I generally ask myself two questions when I examine the design of a mathematical task:
- What is the context?
- How can we model the mathematics?
Mathematical concepts with tasks for which these two questions can be answered easily tend to be easier to learn, while teaching and learning generally becomes more difficult when one or both of those questions can't be answered. For dimensional analysis (sometimes called the unit factor method or the factor-label method), the first question is easy to answer. It doesn't take much of an imagination to design a measurement conversion task that is set in a real-world context. A model, however -- whether visual, mental, or a concrete manipulative -- is generally absent. Typical dimensional analysis problems look like this:
Q: What is 60 miles per hour in meters per second?

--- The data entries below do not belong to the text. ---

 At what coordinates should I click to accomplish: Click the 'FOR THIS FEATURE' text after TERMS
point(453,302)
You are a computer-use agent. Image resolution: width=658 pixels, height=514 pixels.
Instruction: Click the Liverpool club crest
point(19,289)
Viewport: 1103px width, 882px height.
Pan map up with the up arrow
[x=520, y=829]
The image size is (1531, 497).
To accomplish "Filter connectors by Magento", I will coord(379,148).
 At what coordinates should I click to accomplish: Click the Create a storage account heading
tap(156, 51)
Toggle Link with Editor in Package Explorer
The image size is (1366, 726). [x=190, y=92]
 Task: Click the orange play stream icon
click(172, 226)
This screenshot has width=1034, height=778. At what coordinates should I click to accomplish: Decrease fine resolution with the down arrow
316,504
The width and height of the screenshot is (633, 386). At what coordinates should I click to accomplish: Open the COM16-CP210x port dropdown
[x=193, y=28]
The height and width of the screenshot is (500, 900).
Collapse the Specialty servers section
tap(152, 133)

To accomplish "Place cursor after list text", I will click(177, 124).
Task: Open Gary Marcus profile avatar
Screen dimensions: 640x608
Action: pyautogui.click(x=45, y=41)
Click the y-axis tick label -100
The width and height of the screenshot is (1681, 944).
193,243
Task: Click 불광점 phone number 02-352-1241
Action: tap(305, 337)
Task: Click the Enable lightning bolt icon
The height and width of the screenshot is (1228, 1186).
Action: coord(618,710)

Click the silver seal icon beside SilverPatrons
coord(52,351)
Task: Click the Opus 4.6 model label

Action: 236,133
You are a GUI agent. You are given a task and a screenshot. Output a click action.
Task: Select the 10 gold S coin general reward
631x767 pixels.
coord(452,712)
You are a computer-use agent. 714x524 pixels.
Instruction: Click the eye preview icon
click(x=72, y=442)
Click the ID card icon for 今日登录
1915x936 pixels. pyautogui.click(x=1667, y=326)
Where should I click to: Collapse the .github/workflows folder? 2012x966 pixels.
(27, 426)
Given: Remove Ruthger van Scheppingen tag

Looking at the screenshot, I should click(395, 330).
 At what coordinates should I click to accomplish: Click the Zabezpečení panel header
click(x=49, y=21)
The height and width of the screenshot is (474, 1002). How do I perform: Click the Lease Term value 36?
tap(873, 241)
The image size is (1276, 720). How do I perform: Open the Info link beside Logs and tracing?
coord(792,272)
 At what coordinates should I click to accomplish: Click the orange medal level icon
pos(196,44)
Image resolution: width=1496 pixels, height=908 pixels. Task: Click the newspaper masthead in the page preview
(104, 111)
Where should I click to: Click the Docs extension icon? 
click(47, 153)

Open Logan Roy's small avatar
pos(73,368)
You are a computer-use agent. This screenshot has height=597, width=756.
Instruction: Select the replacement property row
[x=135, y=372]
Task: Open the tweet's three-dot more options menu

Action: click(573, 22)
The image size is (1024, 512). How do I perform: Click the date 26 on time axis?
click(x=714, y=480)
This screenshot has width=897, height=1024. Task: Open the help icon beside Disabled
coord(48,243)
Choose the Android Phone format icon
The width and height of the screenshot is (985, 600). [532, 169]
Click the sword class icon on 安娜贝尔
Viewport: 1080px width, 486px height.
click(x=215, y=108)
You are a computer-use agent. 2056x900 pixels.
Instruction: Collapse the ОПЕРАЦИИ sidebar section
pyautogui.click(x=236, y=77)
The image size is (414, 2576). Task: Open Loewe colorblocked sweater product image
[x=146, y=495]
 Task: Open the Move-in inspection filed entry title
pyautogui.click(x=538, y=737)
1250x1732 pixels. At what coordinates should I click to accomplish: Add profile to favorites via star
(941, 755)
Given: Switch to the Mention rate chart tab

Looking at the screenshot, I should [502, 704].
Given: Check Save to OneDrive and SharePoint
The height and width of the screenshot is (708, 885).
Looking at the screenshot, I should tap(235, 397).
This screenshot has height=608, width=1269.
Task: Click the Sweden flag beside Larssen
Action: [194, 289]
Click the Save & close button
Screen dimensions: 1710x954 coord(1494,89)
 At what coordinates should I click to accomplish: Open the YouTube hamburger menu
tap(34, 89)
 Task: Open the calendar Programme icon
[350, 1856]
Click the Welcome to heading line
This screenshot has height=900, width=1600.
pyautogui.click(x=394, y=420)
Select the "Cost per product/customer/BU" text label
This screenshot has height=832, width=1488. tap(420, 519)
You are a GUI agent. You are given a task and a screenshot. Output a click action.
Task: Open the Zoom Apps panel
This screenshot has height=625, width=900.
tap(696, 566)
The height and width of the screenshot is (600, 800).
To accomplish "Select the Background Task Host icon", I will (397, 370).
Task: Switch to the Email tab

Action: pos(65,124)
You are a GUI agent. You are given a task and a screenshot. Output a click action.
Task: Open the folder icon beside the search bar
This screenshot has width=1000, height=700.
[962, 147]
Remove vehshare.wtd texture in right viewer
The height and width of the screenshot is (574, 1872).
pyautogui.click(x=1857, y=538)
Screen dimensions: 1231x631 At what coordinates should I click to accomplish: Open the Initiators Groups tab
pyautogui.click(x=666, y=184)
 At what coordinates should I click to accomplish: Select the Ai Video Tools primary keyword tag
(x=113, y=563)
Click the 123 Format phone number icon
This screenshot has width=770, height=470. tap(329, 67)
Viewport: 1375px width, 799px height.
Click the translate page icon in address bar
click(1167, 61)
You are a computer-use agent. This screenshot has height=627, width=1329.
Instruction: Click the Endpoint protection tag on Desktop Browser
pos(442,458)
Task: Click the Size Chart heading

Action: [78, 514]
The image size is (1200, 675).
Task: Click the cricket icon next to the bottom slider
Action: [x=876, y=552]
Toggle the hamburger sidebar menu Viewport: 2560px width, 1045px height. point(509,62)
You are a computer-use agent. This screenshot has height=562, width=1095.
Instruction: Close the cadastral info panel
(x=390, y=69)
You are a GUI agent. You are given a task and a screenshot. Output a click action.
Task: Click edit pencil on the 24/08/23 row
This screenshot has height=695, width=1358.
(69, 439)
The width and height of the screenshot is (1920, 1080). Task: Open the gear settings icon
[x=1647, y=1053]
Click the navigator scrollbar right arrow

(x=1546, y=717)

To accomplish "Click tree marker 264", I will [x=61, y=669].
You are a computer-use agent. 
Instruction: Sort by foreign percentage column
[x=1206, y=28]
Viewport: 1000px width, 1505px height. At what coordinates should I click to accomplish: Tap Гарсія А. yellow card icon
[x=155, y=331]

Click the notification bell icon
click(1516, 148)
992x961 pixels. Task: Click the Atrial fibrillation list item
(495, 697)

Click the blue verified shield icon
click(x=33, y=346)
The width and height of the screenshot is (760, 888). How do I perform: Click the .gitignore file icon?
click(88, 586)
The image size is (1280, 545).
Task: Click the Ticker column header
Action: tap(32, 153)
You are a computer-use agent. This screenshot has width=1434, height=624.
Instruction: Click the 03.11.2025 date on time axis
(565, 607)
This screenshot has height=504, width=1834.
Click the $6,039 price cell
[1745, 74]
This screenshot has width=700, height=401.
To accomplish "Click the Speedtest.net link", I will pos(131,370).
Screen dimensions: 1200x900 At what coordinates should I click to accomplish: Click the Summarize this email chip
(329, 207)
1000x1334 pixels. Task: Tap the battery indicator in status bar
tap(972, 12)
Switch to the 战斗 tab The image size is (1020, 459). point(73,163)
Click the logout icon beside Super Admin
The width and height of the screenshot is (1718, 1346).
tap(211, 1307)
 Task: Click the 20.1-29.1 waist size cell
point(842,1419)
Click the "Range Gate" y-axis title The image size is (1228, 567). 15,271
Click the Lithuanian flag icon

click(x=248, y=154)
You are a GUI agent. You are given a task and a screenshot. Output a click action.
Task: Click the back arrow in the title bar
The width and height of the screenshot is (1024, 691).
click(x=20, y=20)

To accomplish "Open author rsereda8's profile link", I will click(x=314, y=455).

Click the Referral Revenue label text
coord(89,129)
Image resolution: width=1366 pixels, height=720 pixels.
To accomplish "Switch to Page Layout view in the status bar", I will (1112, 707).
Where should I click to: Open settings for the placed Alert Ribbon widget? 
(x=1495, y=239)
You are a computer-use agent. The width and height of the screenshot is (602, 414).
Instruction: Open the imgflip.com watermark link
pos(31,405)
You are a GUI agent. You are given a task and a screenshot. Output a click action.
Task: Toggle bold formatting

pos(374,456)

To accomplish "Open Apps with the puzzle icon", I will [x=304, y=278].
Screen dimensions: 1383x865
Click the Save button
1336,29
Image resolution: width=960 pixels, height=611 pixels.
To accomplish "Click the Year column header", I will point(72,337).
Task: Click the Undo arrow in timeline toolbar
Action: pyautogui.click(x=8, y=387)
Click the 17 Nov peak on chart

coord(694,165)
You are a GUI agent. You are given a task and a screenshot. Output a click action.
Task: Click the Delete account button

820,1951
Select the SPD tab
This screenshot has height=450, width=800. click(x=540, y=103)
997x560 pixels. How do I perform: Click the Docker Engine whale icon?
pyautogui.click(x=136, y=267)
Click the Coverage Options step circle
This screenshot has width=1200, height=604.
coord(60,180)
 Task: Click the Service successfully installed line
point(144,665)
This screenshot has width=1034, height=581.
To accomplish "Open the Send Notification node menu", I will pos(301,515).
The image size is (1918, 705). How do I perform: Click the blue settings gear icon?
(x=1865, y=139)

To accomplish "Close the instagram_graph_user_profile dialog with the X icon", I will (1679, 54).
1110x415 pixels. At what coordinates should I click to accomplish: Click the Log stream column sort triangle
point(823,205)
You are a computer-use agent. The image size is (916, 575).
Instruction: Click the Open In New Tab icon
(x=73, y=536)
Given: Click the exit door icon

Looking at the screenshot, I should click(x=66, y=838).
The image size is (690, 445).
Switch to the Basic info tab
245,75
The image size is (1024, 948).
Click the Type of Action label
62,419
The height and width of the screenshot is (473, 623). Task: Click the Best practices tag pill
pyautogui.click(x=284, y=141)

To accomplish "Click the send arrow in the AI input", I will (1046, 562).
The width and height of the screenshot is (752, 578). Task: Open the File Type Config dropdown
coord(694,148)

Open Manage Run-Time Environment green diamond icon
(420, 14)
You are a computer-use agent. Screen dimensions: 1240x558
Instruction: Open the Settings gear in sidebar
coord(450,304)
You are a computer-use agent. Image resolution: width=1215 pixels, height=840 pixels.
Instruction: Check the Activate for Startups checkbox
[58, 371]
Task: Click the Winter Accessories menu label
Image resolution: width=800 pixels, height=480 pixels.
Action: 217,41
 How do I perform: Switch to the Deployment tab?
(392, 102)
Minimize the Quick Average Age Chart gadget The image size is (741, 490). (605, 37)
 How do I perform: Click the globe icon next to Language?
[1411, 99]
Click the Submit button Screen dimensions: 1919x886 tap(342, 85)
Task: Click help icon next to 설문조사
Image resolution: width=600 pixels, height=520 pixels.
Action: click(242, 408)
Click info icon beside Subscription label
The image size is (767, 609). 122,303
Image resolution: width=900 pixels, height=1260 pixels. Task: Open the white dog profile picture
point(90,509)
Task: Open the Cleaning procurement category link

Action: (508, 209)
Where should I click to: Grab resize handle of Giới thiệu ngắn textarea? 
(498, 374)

A: \( \frac{60 \mbox{mi}}{1 \mbox{hr}} \times \frac{5280 \mbox{ft}}{1 \mbox{mi}} \times \frac{12 \mbox{in}}{1 \mbox{ft}} \times \frac{2.54 \mbox{cm}}{1 \mbox{in}} \times \frac{1 \mbox{m}}{100 \mbox{cm}} \times \frac{1 \mbox{hr}}{60 \mbox{min}} \times \frac{1 \mbox{min}}{60 \mbox{sec}} = \frac{9656064 \mbox{m}}{360000 \mbox{sec}} = \frac{26.8224 \mbox{m}}{\mbox{sec}} \)
For those who successfully learn dimensional analysis this way, there's a certain beauty to how the units drive the problem and how the conversion factors are nothing more than cleverly written values of one, the multiplicative identity. Unfortunately, many students struggle with this method. Some are intimidated by the fractions, some can't get the labels in the right place, and some just can't get the problem started.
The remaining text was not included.